> **WORK TO BE COMPLETED**
Repeat the data as given. Images do not go in the copy.

> **INPUT**
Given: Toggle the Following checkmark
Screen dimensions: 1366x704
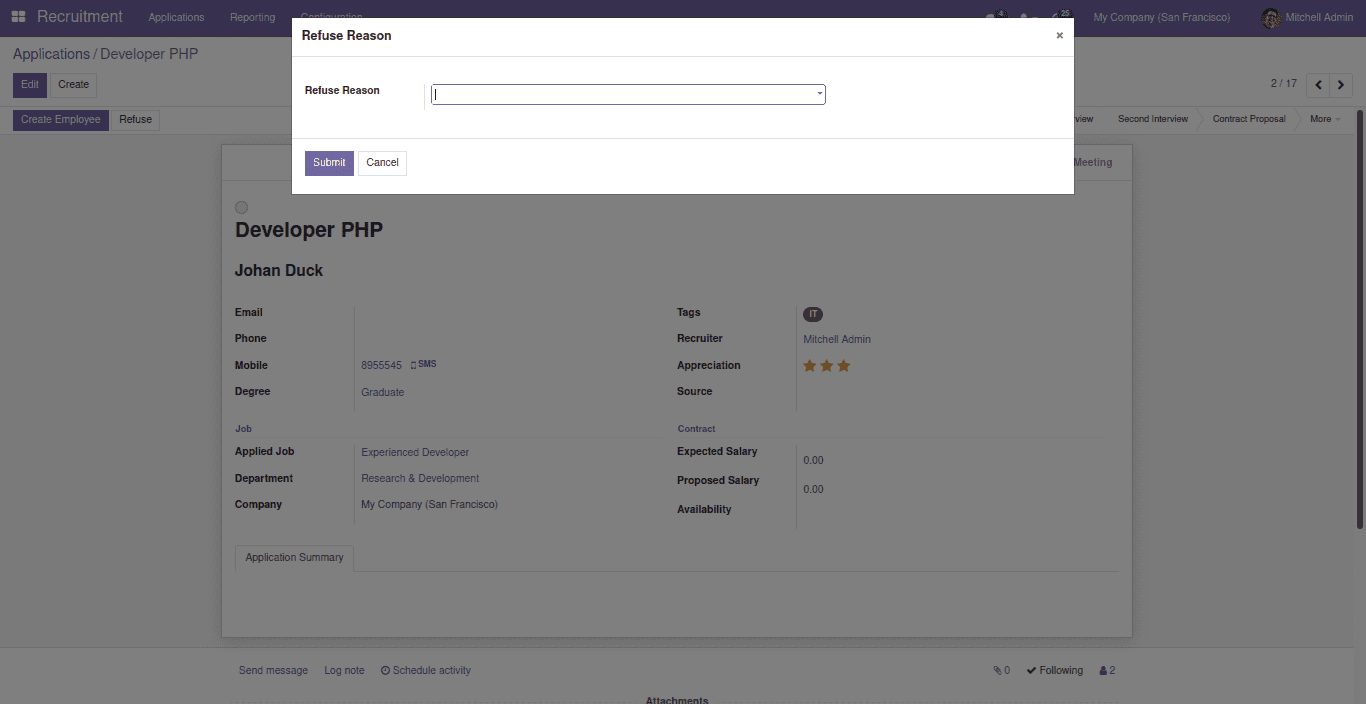Looking at the screenshot, I should click(x=1031, y=671).
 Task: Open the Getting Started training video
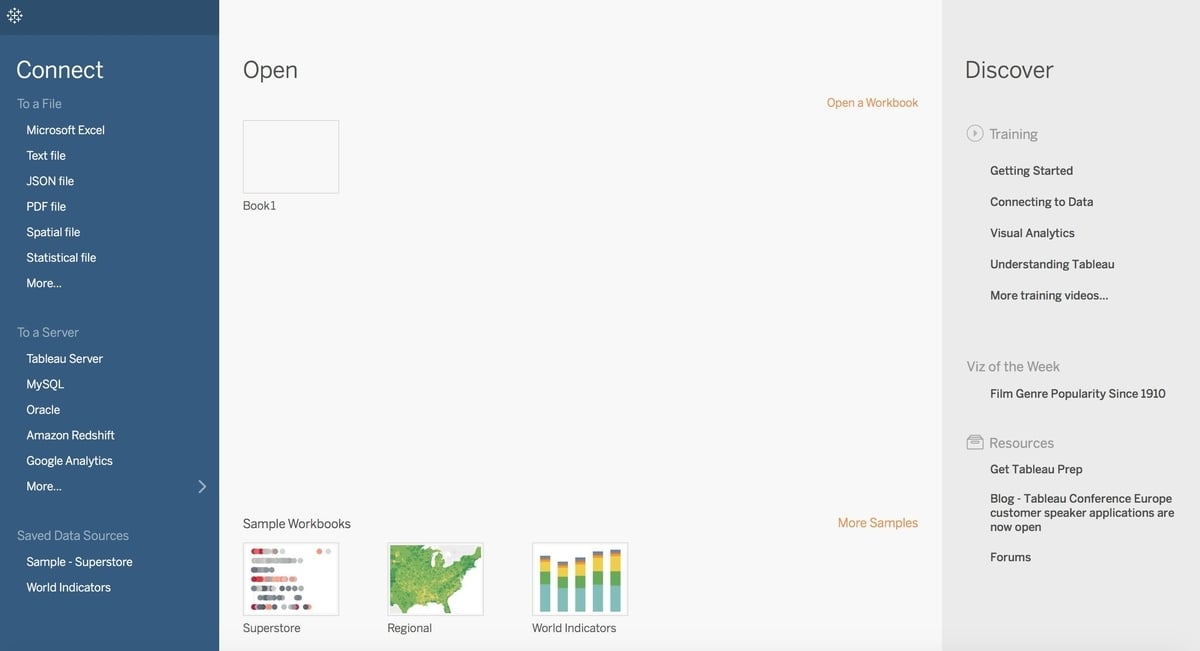click(x=1031, y=170)
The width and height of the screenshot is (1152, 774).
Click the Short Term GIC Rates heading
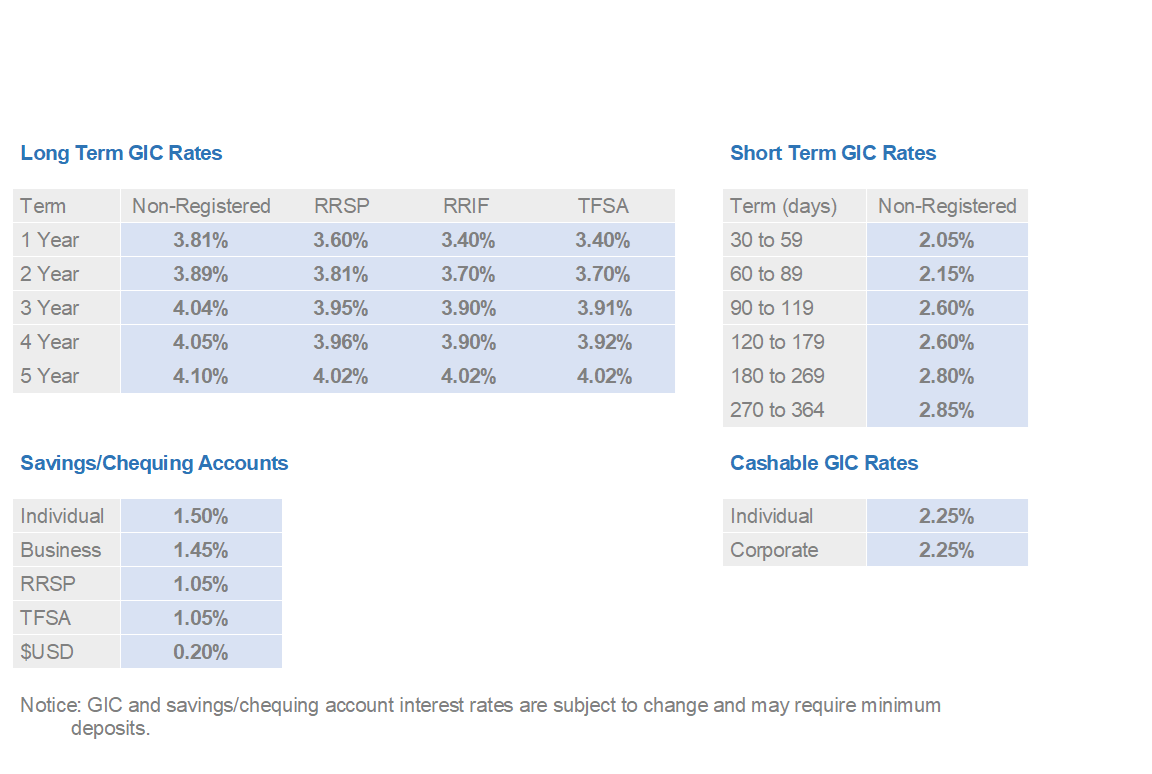pos(833,153)
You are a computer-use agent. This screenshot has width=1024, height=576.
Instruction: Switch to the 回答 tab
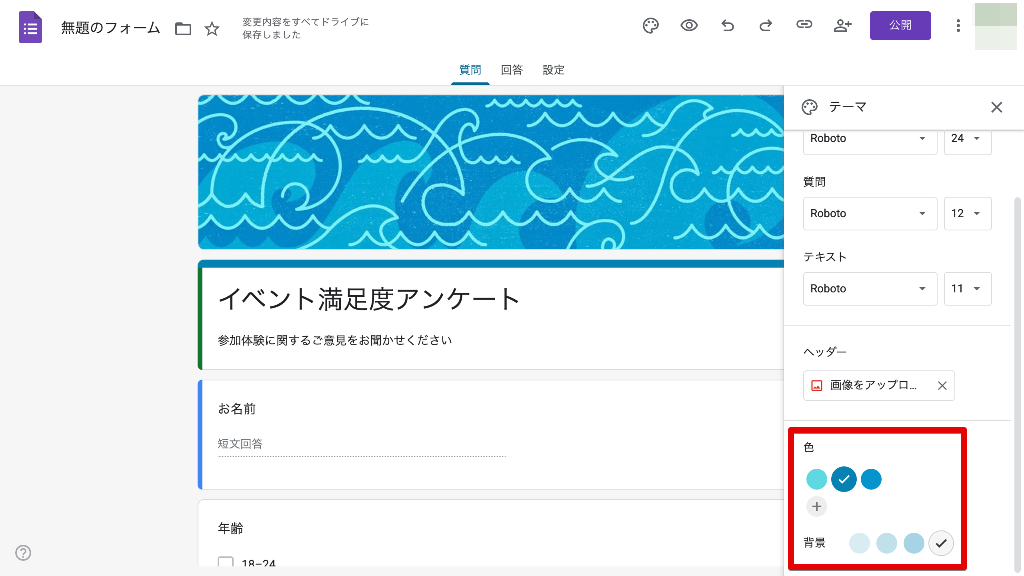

> **YOUR RESPONSE**
Given: Toggle the Following checkmark
Screen dimensions: 1366x704
Looking at the screenshot, I should click(x=1031, y=671).
 Task: Open the Getting Started training video
click(x=1031, y=170)
The width and height of the screenshot is (1152, 774).
Click the Short Term GIC Rates heading
pos(833,153)
You are a computer-use agent. This screenshot has width=1024, height=576.
Instruction: Switch to the 回答 tab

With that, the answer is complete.